____ PAGE TEXT
In 1967, during my hippie days, I stood on a landing between the first and second floor of the Boston Public Library admiring the 160-year-old, side by side, marble busts of Christ and Lucifer. Sculpted in 1845 by Horatio Greenbough, these have been on display in the library unharmed since 1895.

Come 1968, after the assassinations of Robert Kennedy and Martin Luther King Jr. — in the midst of his nonviolent civil rights campaign — all hell broke loose with flag-burning riots. looting, and marches.

In 1970, it was the Kent State massacre, when the Ohio National Guard killed four and wounded nine unarmed students, followed by dramatic massive protests against the Vietnam War. Those shootings have certainly come to symbolize the deep political and social divisions that so sharply divided the country during the Vietnam War era.
________
____ EXTRACTED INFORMATION
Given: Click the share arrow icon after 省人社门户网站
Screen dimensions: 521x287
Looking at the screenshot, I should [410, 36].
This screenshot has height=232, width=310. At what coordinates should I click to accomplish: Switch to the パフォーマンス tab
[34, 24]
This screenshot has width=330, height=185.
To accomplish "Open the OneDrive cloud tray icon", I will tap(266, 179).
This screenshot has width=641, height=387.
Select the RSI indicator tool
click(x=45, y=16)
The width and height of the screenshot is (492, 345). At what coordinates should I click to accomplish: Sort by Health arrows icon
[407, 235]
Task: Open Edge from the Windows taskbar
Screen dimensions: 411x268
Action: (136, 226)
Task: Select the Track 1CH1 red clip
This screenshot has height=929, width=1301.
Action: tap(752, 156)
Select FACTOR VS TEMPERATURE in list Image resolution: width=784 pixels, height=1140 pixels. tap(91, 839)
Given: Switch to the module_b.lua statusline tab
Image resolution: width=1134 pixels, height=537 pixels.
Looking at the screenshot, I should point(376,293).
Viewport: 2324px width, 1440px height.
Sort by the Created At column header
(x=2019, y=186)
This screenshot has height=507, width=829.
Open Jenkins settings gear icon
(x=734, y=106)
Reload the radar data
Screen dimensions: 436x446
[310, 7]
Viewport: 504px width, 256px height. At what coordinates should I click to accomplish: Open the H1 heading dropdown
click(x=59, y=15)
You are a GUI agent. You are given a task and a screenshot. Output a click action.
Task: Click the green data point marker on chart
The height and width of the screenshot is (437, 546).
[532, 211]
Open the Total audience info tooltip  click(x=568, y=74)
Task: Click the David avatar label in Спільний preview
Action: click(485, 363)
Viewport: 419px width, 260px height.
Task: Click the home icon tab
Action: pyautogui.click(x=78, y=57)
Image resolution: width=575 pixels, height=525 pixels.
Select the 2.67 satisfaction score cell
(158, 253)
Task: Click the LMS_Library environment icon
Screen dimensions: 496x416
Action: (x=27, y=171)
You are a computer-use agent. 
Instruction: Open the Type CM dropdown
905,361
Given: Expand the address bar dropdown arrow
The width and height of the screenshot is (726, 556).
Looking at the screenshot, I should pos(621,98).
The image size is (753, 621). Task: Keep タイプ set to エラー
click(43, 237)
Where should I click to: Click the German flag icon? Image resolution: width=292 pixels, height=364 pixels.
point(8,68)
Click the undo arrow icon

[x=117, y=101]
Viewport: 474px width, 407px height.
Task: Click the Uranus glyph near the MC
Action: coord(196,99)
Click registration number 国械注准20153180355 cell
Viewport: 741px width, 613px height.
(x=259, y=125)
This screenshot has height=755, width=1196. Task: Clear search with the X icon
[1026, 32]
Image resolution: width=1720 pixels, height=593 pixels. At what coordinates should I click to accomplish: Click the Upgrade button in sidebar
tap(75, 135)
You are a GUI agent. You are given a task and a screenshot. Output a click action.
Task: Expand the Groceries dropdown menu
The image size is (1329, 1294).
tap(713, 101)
________
| YOUR GOAL |
Extend the memoir of the Boston Public Library busts and the unrest of the late 1960s, starting right after its last sentence.

| RESPONSE TO THE TASK |
In that same year, some deranged man lunged at the bust of Christ in the Boston Public Library and tried to vandalize it. Before he could do much harm, a library employee tackled him.

But the statue of Lucifer remained untouched.

Then in 2007, a major financial crisis brought on the Great Recession. A library surveillance video showed a man and a woman attacking the bust of Christ, which sat behind a railing. The female threw a blunt object at the sculpture and, by forcing it off a ledge, smashed it to pieces. The two vandals ran out of the library, eluding a police canvass of Copley Square.

Again, the statue of Lucifer remained unharmed.

Last time I checked, about three years ago, the bust of Christ was still a pile of crushed fragments, perhaps due to weak-willed administrators or insufficient restoration funding. The library has yet to respond to my recent inquiry.

In 2020, social unrest and sharp political division has surfaced again, provoked by the isolation of the pandemic and the economic shutdown. Mobs with idle hands in the devil’s workshop began by attacking historical statues like Robert E. Lee and famous Civil War confederates. Groping for more outrageous targets, rioters have disfigured statues of Christ and His saints as “inexcusable” symbols of white supremacy.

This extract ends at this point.